Given that agents that repress transcription of genes involved in HR have been reported to enhance response to PARPi, it has been hypothesized that modulation of epigenetic regulators may impair expression of genes in HR, subsequently render HR-proficient tumors HR-deficient, and thus sensitize them to PARP inhibition. Recently, Yang et al. performed a drug combination screen using a FDA approved PARPi, olaparib, and 20 well-characterized epigenetic drugs targeting seven classes of epigenetic regulators in a triple-negative breast cancer cell line [1]. Interestingly, all three bromodomain and extraterminal domain inhibitors (BETis: JQ1, OTX015 and I-BET762) showed strong synergistic effects with olaparib. Given that well-ordered, deep, hydrophobic pockets in BRDs provide a highly favorable locus for small molecule compounds, a number of BETis have been developed and evaluated in multiple preclinical cancer models. In this study, functional assays further demonstrated that repressed BET activity reduces HR and subsequently enhances PARPi-induced DNA damage in cancer cells. Chemical inhibition or genetic depletion of BET proteins impairs transcription of BRCA1 and RAD51, two essential genes in HR. These results provide strong rationale for clinical application of PARPi in the setting of combination with BETi to treat both cancers with de novo resistance to PARPi therapy and cancers with acquired resistance.

Multiple mechanisms of synthetic lethality between PARP inhibition and HR deficiency have been reported, including suppression of base excision repair (BER) and activation of non-homologous end joining (NHEJ). PARPi leads to BER dysfunction that induces persistent single-strand breaks, which are converted to double-strand breaks (DSBs) by collision with replication machinery. Consequently, the inability of HR-deficient cells to adequately repair DSBs results in cell death. Meanwhile, due to PARP also preventing NHEJ components from binding to DNA damage sites, in the absence of HR and PARP activity, activated NHEJ (an error-prone repair) aberrantly processes DNA and induces chromosomal instability, leading to cell death.
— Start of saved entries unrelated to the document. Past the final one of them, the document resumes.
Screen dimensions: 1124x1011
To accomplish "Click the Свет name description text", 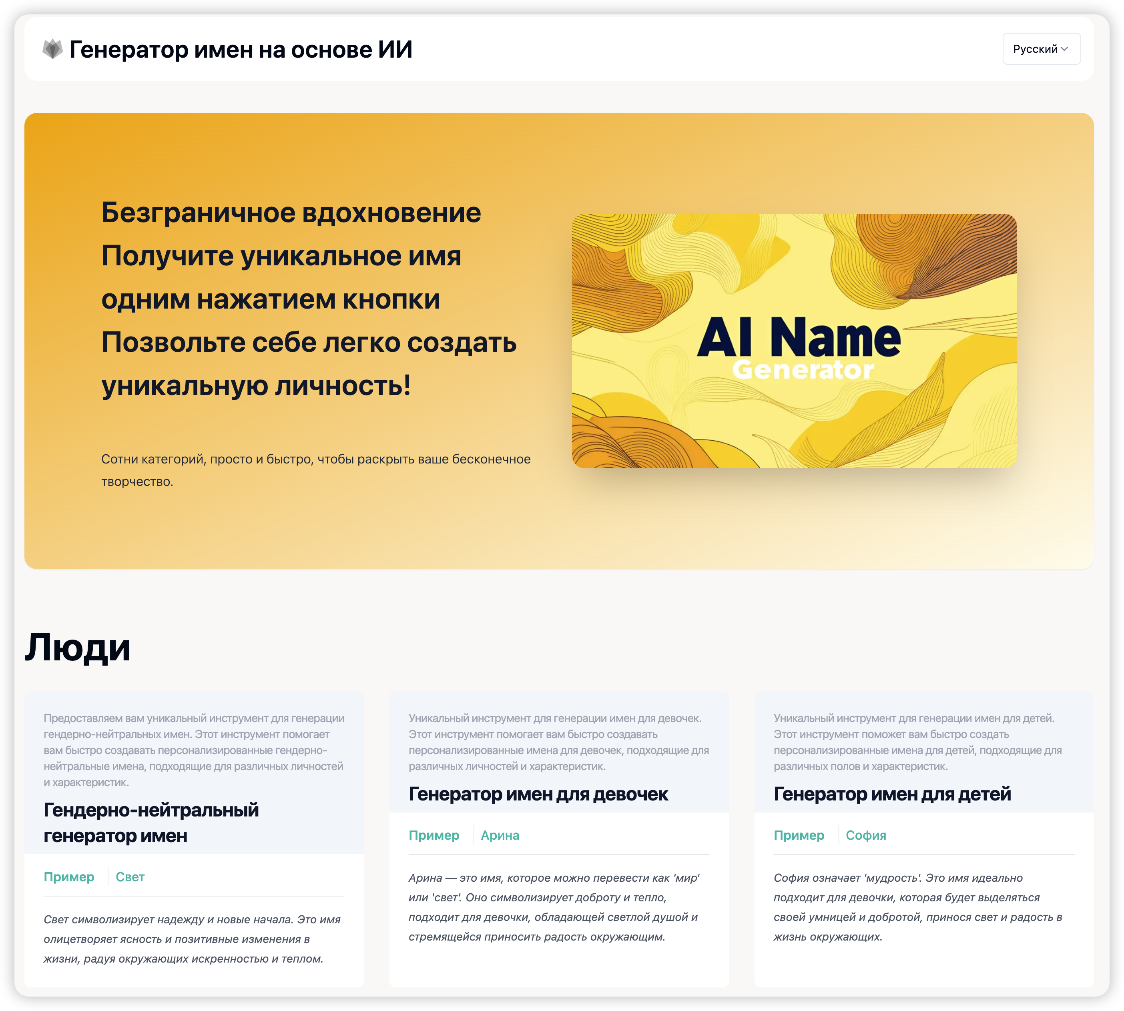I will click(x=192, y=939).
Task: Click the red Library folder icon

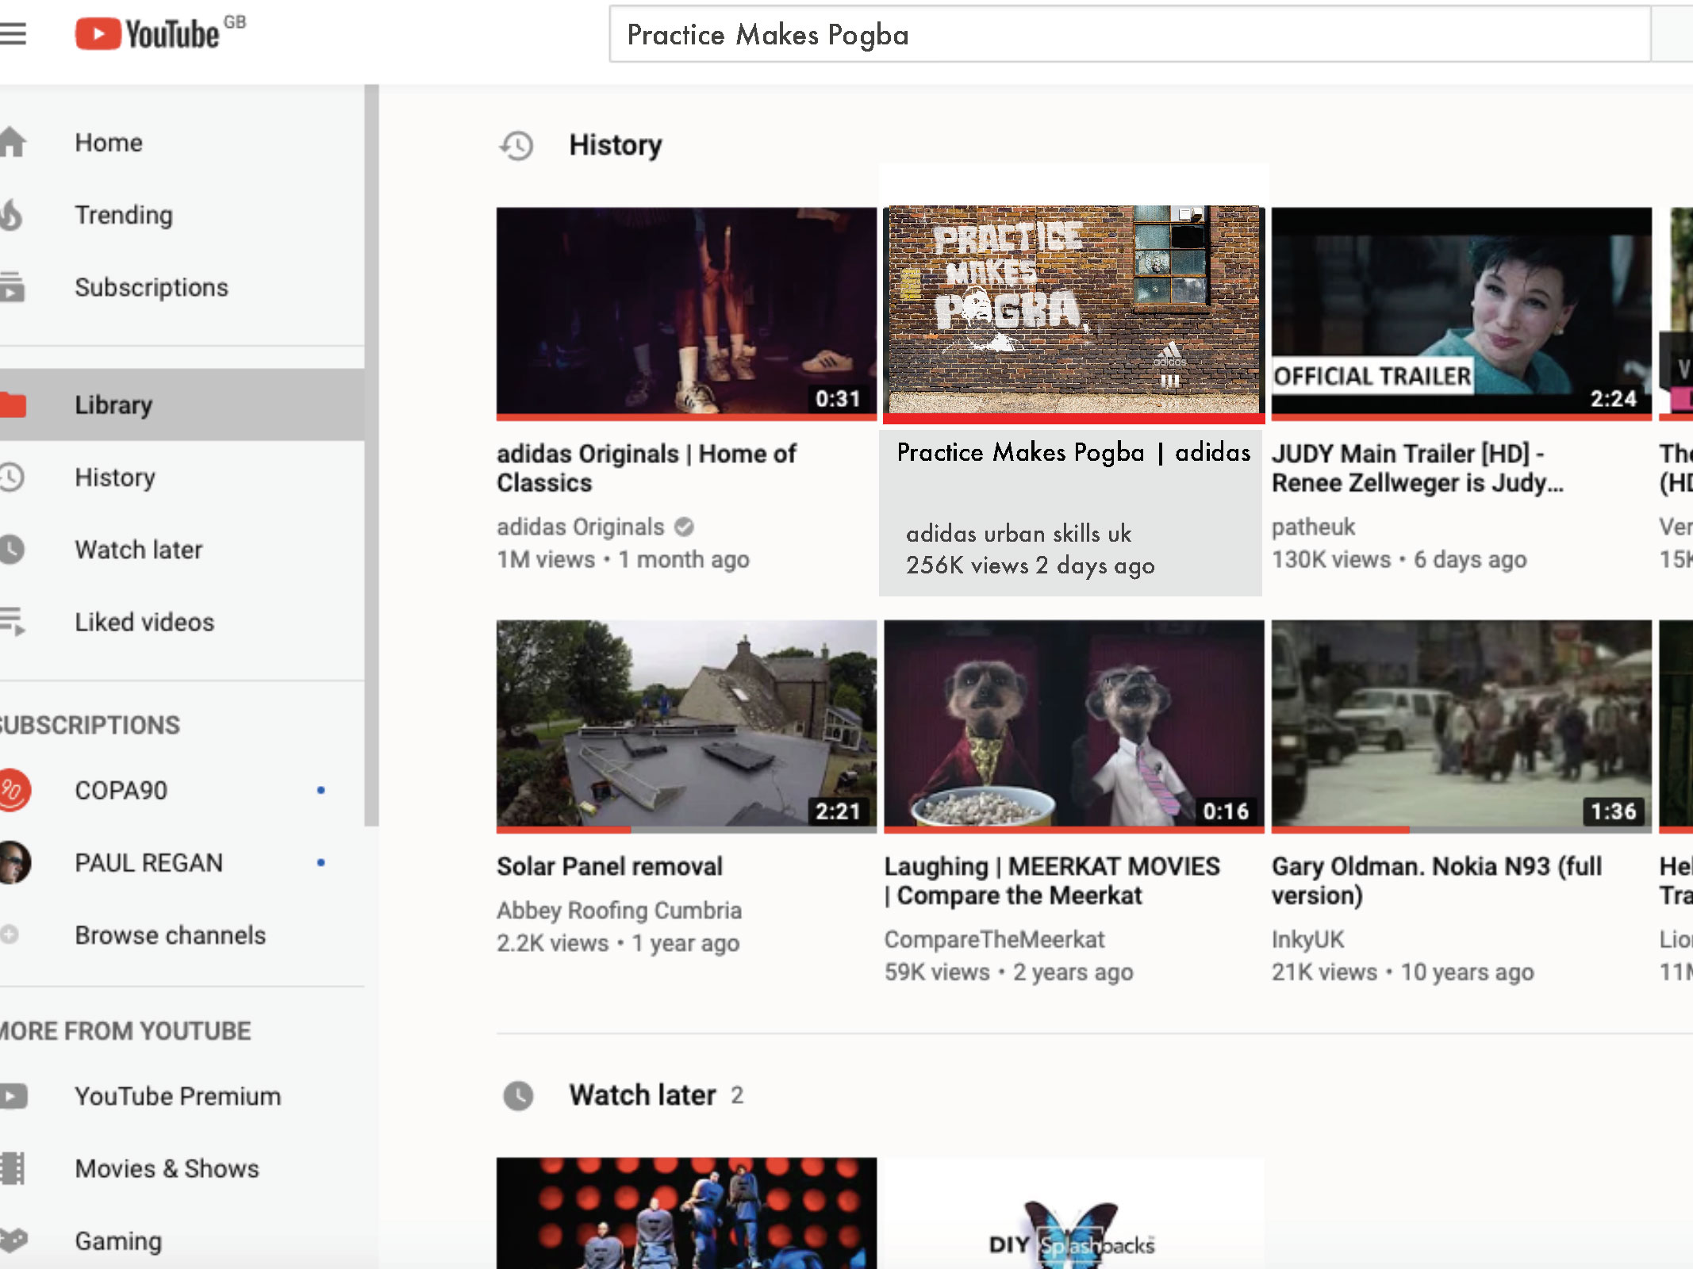Action: [x=13, y=404]
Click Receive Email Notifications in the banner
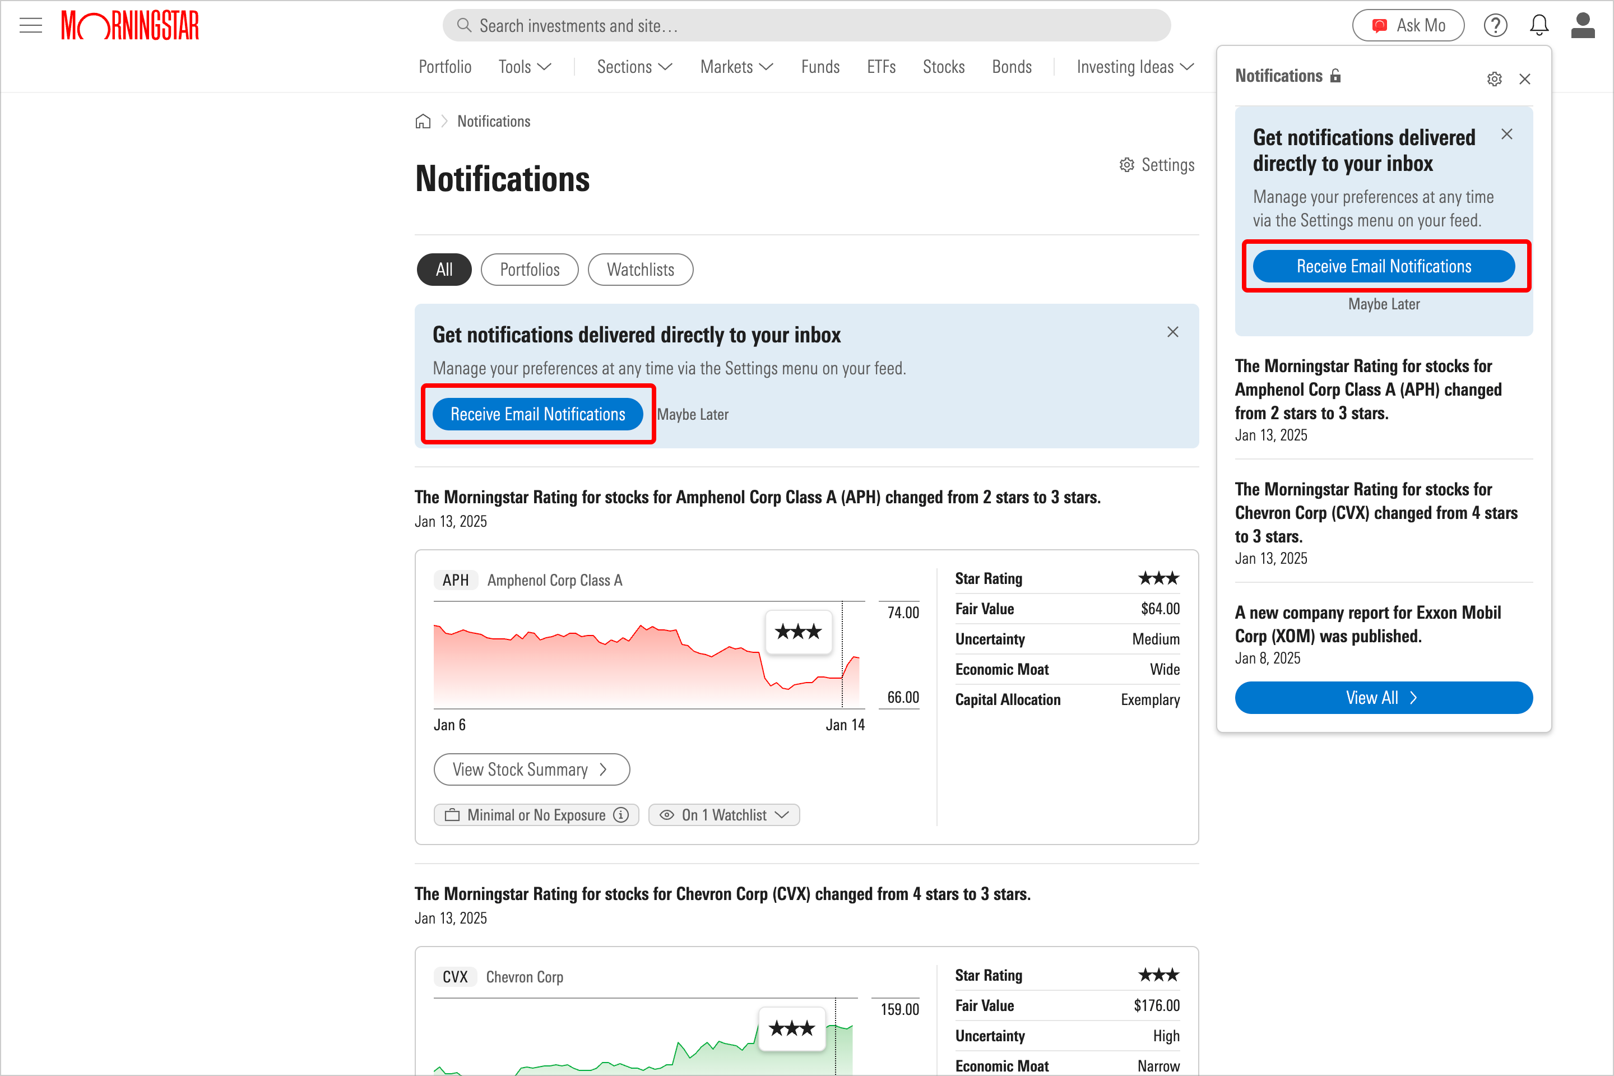This screenshot has width=1614, height=1076. point(537,414)
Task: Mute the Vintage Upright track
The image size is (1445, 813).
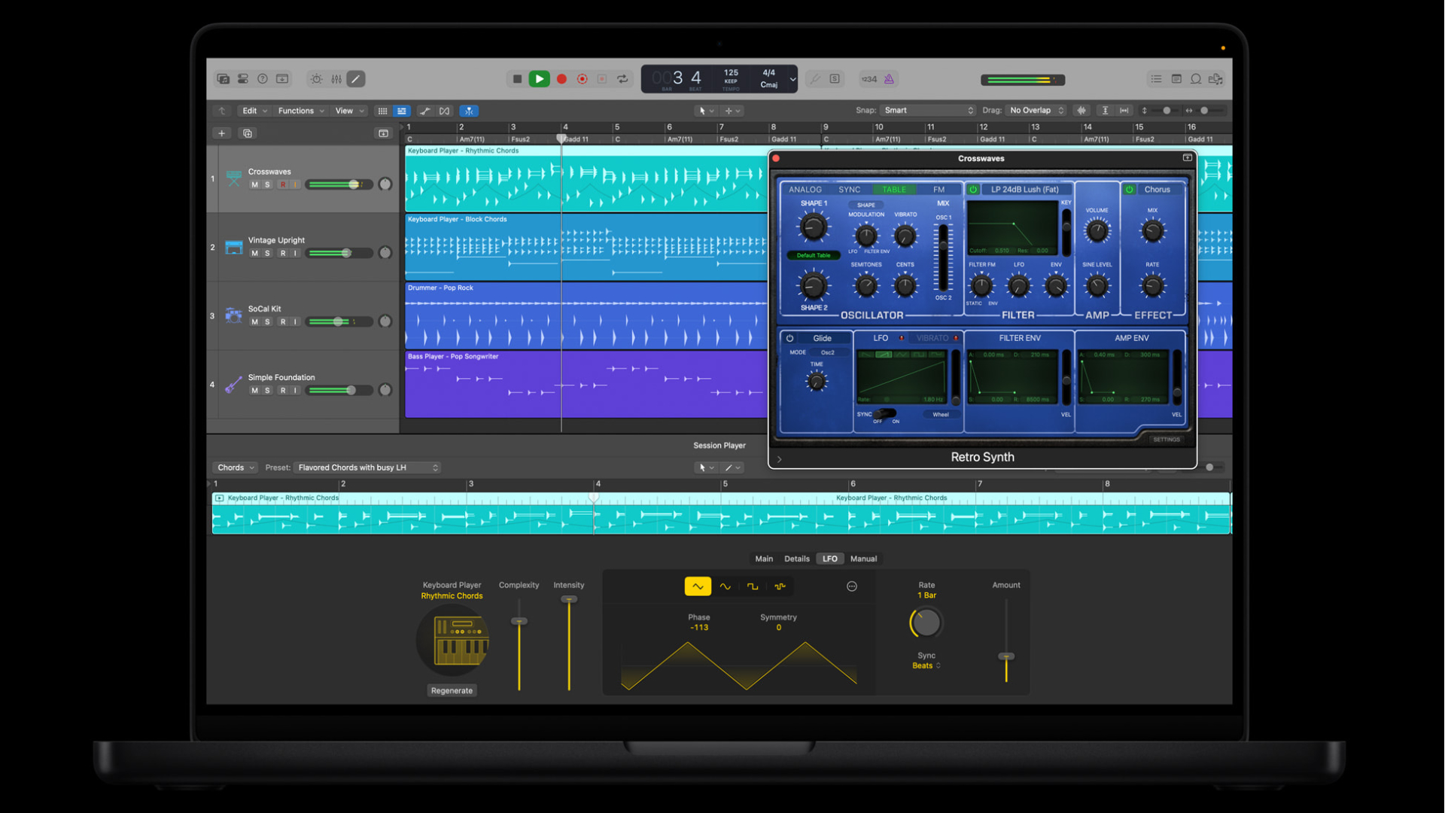Action: pyautogui.click(x=254, y=254)

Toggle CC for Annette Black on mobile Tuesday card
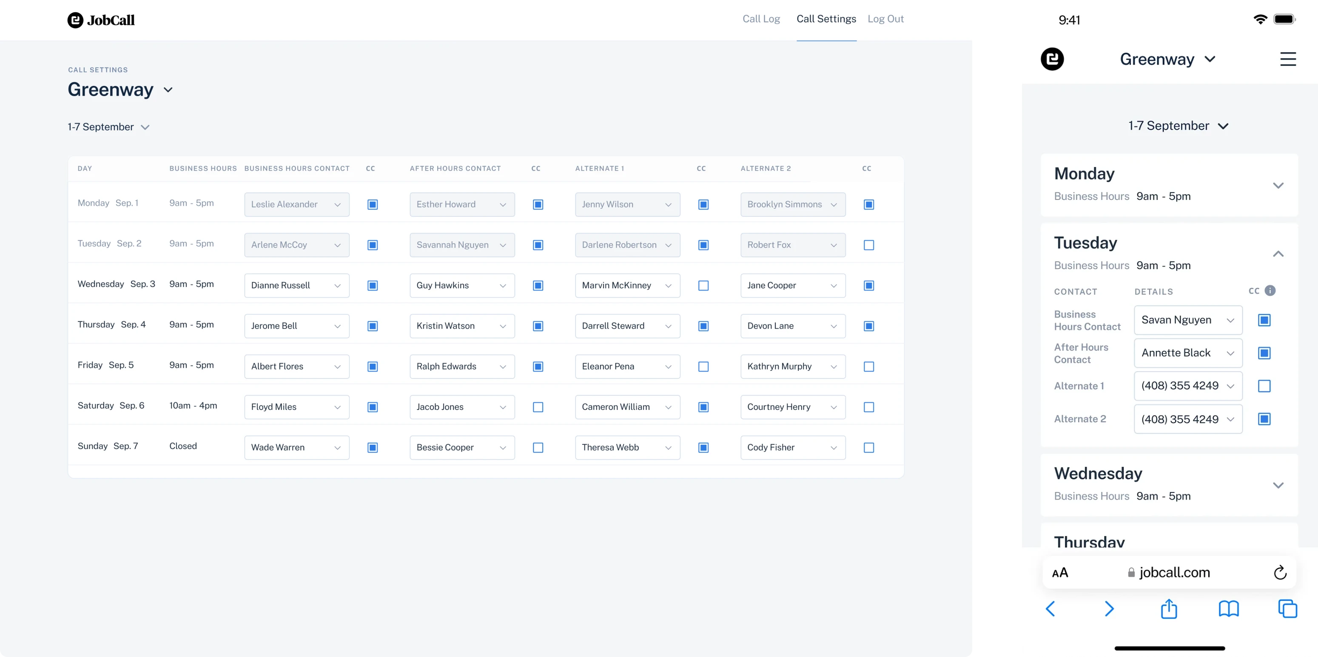1265,353
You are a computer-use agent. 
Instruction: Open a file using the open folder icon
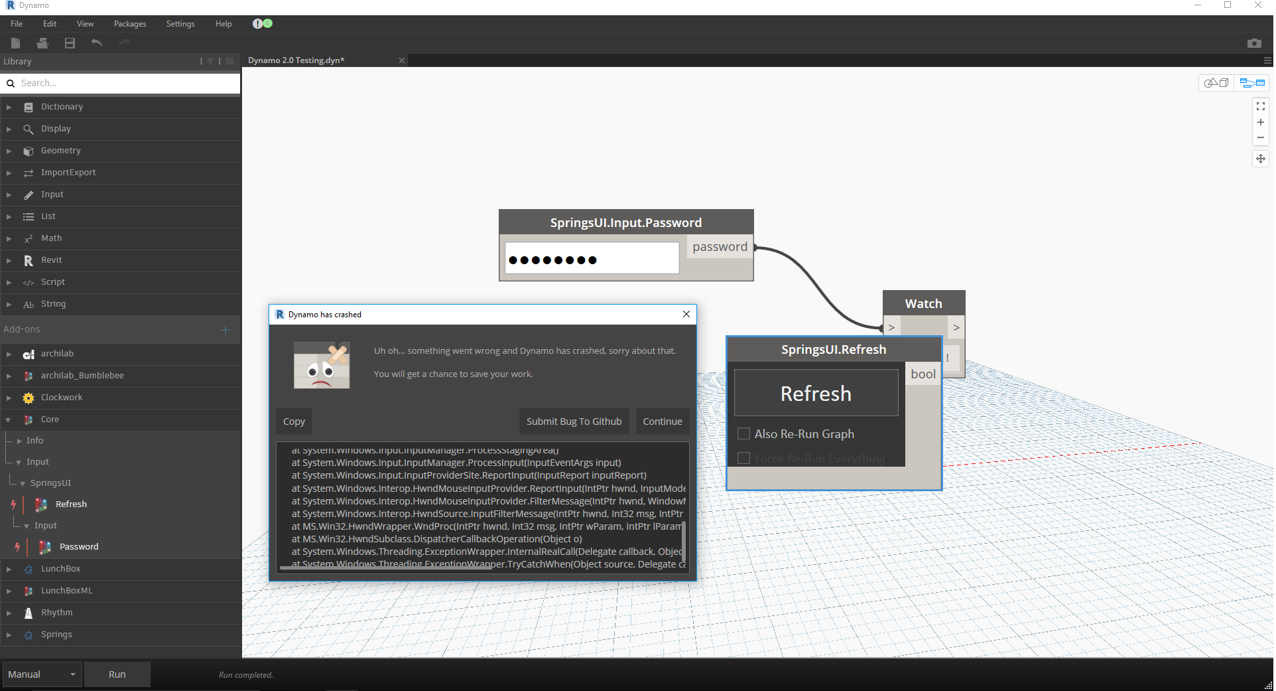point(42,43)
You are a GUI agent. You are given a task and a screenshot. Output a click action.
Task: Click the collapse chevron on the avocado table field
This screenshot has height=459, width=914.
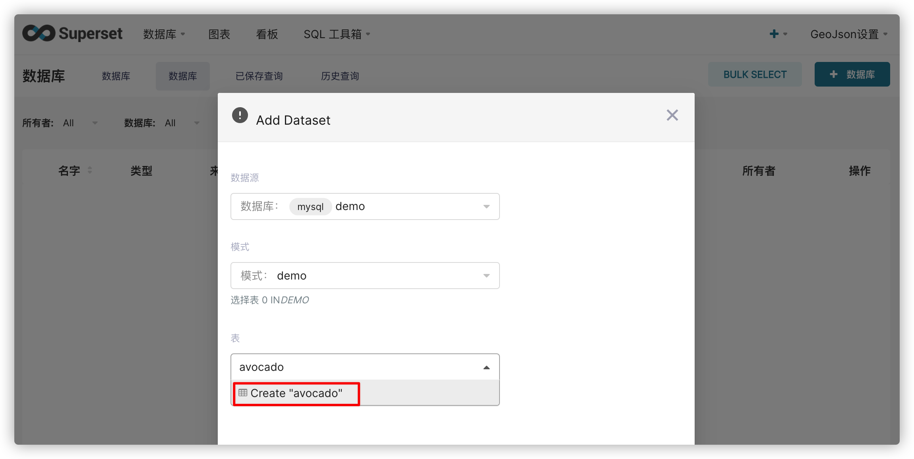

It has been demonstrated previously that MYC increases transcription of genes in the HR pathway including BRCA1 and RAD51 [2], and overexpressing MYC inhibits NHEJ activity by repression of Ku80/70 DNA binding and DNA-PKcs activity [3]. Thus, BETi may suppress HR and enhance NHEJ, thereby sensitizing initially HR-proficient cancer cells to PARP inhibition through two related mechanisms: BETi directly represses transcriptional elongation of BRCA1 and RAD51, thus preferentially inhibiting expression of genes critical to HR; additionally, in MYC-hyperactivated conditions, suppression of MYC by BETi further represses BRCA1/RAD51 expression and increases NHEJ activity, synergistically sensitizing cells to PARP inhibition. Given a large percentage of cancers (>30%) with accumulated MYC expression, further characterization of the roles of MYC in PARPi and BETi combination will significantly impact the clinical development of BETi/PARPi combination therapy by defining whether MYC-hyperactivated patients are more sensitive to BETi/PARPi combination treatment; and explaining why cancer cells are more sensitive to BETi/PARPi combination compared to normal cells in which MYC is expressed at a physiological level.

Targeted therapies may also affect aspects of tumor immunity, e.g., T cell function, T cell trafficking /infiltration, or tumor antigenicity. It has been reported that BETi enhances anti-tumor T cell persistence/function [4], represses PD-L1 expression [5], attenuates Treg function [6], and influences inflammation; however BETi also blocks differentiation of T helper 17 cells (TH17) [7] that promote protective anti-tumor immune responses. Meanwhile, although PARPi may promote local antigen release, it also upregulates PD-L1 expression in tumor cells [8]. Therefore, how the anti-tumor immune system responds to BETi/PARPi combination therapy is a complicated and important question for further clinical development of this combination.